MIL-DTL-5541 and MIL-DTL-81706 describe the requirements for chromate conversion coatings on aluminum for corrosion protection.  The chromate coating was historically based on hexavalent chrome chemistry, an effective passivation agent for aluminum.  Hexavalent or “hex” chrome, designated “Type I” by the standards, is a known human carcinogen, and in the past 20+ years trivalent chromate coatings (Type II) have been developed as more environmentally-friendly alternatives.   


Regardless of the Type, chromate conversions are expected to provide the same corrosion resistance, generally 168h of 5% Neutral pH Salt Spray as in ASTM Practice B117 and others.  Traditional hexavalent chromate has by nature been very effective in providing corrosion resistance and thus has been forgiving in terms of process control.  The new trivalent chromate coatings are less forgiving and require operation in a much tighter control window to achieve the 168h salt spray corrosion resistance requirement. 

The MIL standards also define the Class of chromate conversion, and Class 3 chromate is specified for applications where the chromated aluminum article must be electrically conductive.  There is a contact resistance requirement for Class 3 chromates; less than 5 milliohms (5,000 microhms) prior to salt spray, and less than 10 milliohms (10,000 microhms) following salt spray.  In order to achieve the contact resistance requirement, the chromate film cannot be too thick, or the resistance will exceed the Class 3 contact resistance requirement.  It is intuitive that since the chromate is being applied for corrosion resistance, “if some is good, more is better.”   However, metal finishers must limit the chromate film thickness in order to achieve the Class 3 contact resistance requirements. 


various chromate coated parts sitting together on a white surface
Example of chromated parts

This is a high-wire tightrope act for metal finishers, because the same 168h corrosion resistance requirement applies to Class 1A and Class 3 chromated articles, but the Class 3-coated components must have a chromate film that does not exceed the contact resistance limits.  To use the old adage, the chromated aluminum MIL standards “want their cake, and want to be able to eat it, too.” 


Fortunately for metal finishers applying chromate conversions, MIL-DTL-81706 Figures 1 and 2 describe a contact resistance measurement device that clamps the test panel between two copper electrodes, one of which is one (1) inch square in area.  The contact electrodes are wired to a “four-wire” resistance measurement device using a Kelvin bridge arrangement of resistors, a power supply, and an ohmmeter.  Unfortunately the apparatus described in MIL-DTL-81706 §4.5.5 is essentially pre-WWII technology and has not been commercially available.  A metal finisher or test lab desiring to have the contact resistance measurement capability has needed to assemble its own apparatus per the standard. 


Assured Testing Equipment has introduced its AT-706 Contact Resistance test machine based on the requirements of MIL-DTL_81706 §4.5.5, but employs modern technology for enhanced measurement accuracy, productivity, convenience, and ease of use. 

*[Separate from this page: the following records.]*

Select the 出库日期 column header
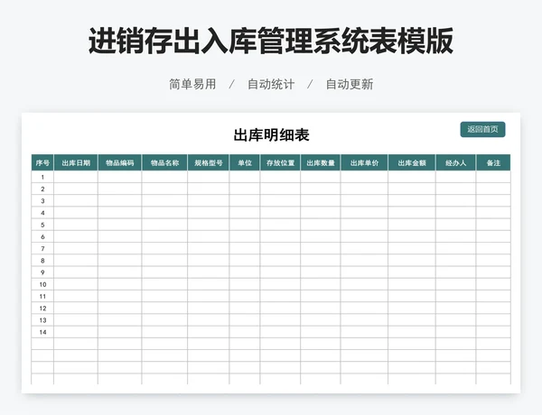pos(76,163)
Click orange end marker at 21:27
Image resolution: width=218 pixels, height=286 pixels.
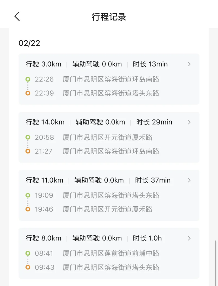pos(28,151)
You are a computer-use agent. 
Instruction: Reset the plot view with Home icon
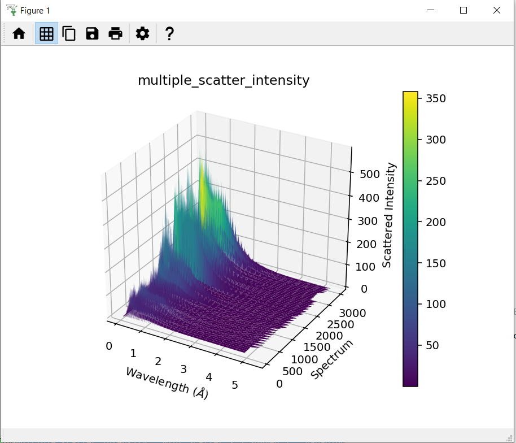(19, 34)
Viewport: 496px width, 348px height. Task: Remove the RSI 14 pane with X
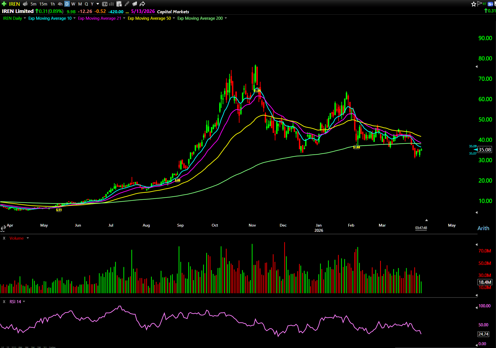pyautogui.click(x=4, y=302)
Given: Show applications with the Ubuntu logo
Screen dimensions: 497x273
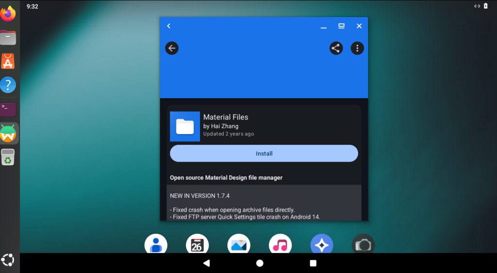Looking at the screenshot, I should (8, 260).
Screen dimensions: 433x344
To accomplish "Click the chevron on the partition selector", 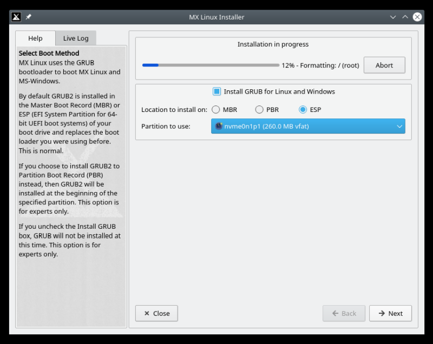I will pos(399,126).
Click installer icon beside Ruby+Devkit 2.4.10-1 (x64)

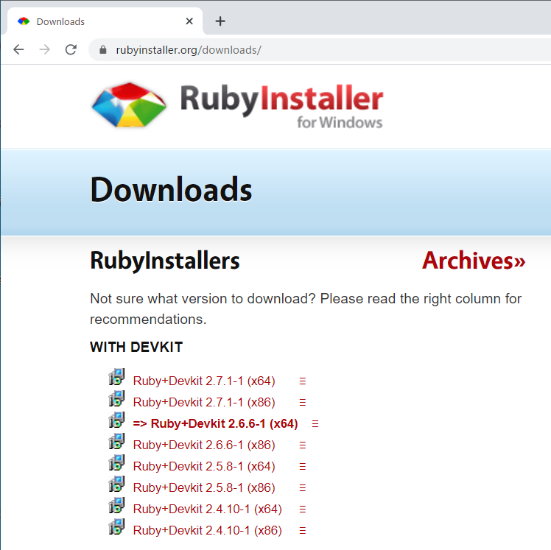pyautogui.click(x=116, y=507)
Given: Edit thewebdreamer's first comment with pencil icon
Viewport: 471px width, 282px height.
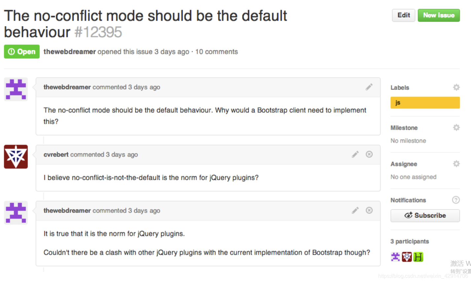Looking at the screenshot, I should [x=369, y=87].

person testing class 3 chromated panels using contact resistance testing device in a testing lab
Assistant Lab Manager Isabella Hibbler operating AT-706 Contact Resistance Testing Machine in the lab

The AT-706 contact resistance tester incorporates a PLC-controlled pneumatic press to close the copper electrodes on a 3”x 10” chromated aluminum test panel, measuring the force with a calibrated electronic load cell, accurately providing the 200 lbF/in2 +/- 2lbF/ in2 clamping pressure.  A state of the art four-wire microhmeter measures the contact resistance.  Readings can be saved to ten different “bins” in the microhmeter if desired for access by USB.

The AT-706 arms the metal finisher with the measurement tool necessary to accurately determine in near real time the contact resistance of test panels chromated in accordance with either MIL-DTL-5541, or MIL-DTL-81706.  The chromate film is allowed to dry and the measurement taken.  No more guessing as to whether the proper thickness is applied, because panel appearance and chromate color alone are not reliable indicators of chromated panel contact resistance. 

It should be noted that conventional two-wire multimeters are not sufficiently sensitive to measure the low resistances specified in the MIL standards, and are inappropriate for contact resistance measurement in accordance with the MIL chromate standards.  A four-wire microhmeter is required, which incorporates Kelvin bridge technology inside a modern low-resistance measurement device.  But a four-wire microhmeter is only part of the required apparatus, which must also provide the specified clamping pressure on the test panel.

Without a proper specification-compliant contact resistance test device, metal finishers are left to guess at how much chromate is enough to meet the corrosion resistance, but not too much that the contact resistance is exceeded.  The Assured Testing AT-706 empowers the metal finisher with the means to measure contact resistance in near real time, and eliminates the guesswork in chromating Class 3 work to walk successfully the tightrope between corrosion resistance and contact resistance.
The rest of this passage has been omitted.